Helen Flores, Danny B. Dangcalan - The Philippine Star
Dawn quake rocks Luzon, Metro Manila
The temblor, which occurred at 4:52 a.m., was centered some 42 kilometers northeast of Jomalig, Quezon.
Philippine Information Agency - Gitnang Luzon

MANILA, Philippines — A magnitude 5.5 earthquake rattled parts of Luzon, including Metro Manila, before dawn yesterday, state seismologists said.

The temblor, which occurred at 4:52 a.m., was centered some 42 kilometers northeast of Jomalig, Quezon.

No damage was expected from the quake, but the Philippine Institute of Volcanology and Seismology (Phivolcs) director advised the public to brace for possible aftershocks.

“Earthquakes of similar or smaller magnitudes can happen, but we do not discount larger ones,” Science Undersecretary Renato Solidum Jr. said.

The quake was felt at Intensity 4 – classified as moderately strong – in Guinayangan, Quezon; Intensity 2 (slightly felt) in Marikina City, Navotas City and Quezon City; and Intensity 1 (scarcely perceptible) in Muntinlupa City.

Instrumental Intensity 4 was recorded in Guinayangan and Jose Panganiban, Camarines Norte; Intensity 3 in Pili, Camarines Sur; Mauban, Lopez and Mulanay, Quezon; Intensity 2 in Marikina City; Malolos City; Gumaca and Dolores, Quezon; and Baler, Aurora; and Intensity 1 in Iriga City, Camarines Sur; Malabon City; San Juan City; Quezon City; Pasig City; Guagua, Pampanga; Talisay, Batangas; and Palayan City, Nueva Ecija. 

Magnitude refers to the energy released by the earthquake, while intensity pertains to the strength of shaking as felt on the earth’s surface. 
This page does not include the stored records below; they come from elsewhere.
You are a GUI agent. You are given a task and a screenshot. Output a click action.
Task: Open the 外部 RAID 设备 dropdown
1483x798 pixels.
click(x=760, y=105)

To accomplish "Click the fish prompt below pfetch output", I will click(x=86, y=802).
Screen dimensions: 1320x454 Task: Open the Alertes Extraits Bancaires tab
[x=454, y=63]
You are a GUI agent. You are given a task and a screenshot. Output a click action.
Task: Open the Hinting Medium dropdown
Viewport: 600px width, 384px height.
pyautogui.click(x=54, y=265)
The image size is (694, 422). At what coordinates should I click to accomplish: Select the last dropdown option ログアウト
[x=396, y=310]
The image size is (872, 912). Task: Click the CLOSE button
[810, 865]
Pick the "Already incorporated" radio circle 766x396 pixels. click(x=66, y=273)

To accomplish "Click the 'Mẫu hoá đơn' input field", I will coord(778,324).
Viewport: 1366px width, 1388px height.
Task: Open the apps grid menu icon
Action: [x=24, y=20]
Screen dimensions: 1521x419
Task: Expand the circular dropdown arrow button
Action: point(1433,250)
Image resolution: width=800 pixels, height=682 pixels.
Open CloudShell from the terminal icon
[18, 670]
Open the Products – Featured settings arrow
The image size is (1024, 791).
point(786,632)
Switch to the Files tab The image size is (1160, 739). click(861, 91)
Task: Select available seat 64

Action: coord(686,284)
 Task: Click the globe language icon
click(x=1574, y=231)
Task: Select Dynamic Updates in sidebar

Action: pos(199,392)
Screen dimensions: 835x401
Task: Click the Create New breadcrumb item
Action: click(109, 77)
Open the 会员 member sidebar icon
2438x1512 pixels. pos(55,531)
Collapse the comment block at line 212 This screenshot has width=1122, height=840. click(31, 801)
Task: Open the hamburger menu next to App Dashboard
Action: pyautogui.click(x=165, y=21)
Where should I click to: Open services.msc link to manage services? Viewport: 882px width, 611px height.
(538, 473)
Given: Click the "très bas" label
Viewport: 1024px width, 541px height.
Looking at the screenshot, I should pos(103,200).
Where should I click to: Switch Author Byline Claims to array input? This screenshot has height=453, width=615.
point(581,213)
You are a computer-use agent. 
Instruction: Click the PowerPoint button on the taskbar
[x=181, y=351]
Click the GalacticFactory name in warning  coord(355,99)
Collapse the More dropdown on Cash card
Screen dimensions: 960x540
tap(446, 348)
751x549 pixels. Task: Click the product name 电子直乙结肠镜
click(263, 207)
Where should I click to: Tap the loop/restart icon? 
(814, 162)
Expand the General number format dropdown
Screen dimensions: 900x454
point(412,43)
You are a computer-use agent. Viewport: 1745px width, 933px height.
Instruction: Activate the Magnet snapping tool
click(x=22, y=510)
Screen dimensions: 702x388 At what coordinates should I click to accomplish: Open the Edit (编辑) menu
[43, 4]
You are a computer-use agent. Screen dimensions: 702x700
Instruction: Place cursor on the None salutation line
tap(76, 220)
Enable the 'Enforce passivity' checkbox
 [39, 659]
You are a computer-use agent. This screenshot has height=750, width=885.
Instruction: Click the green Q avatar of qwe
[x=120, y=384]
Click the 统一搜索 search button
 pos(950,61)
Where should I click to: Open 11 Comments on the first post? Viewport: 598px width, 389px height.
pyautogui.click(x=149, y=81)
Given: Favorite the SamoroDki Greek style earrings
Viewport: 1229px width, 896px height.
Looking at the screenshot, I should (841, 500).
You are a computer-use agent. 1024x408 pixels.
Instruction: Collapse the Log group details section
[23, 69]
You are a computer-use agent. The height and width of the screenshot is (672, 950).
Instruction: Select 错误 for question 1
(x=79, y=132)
Instrumental intensity, on the other hand, refers to the ground shaking as recorded by an instrument called an intensity meter. The quake in Luzon happened as aftershocks continued to hit parts of Cotabato.

However, Solidum clarified that yesterday’s quake in Quezon was not related to the series of tremors in Mindanao. 

He said it was the Philippine Transform Fault that triggered the quake in Quezon, while the Mindanao quake was generated by the Cotabato Fault System.

“The earthquake in Quezon is not related to the earthquakes in Mindanao,” he stressed.

Phivolcs has been warning residents of Metro Manila and nearby provinces of the “Big One” or a possible major quake – between magnitude 6.5 and 7.2 – that could be triggered by a movement of the West Valley Fault.

Solidum had repeatedly appealed to the public to be always prepared and strictly follow the National Building Code.  

The Philippines is prone to earthquakes and tropical cyclones due to its geographical location.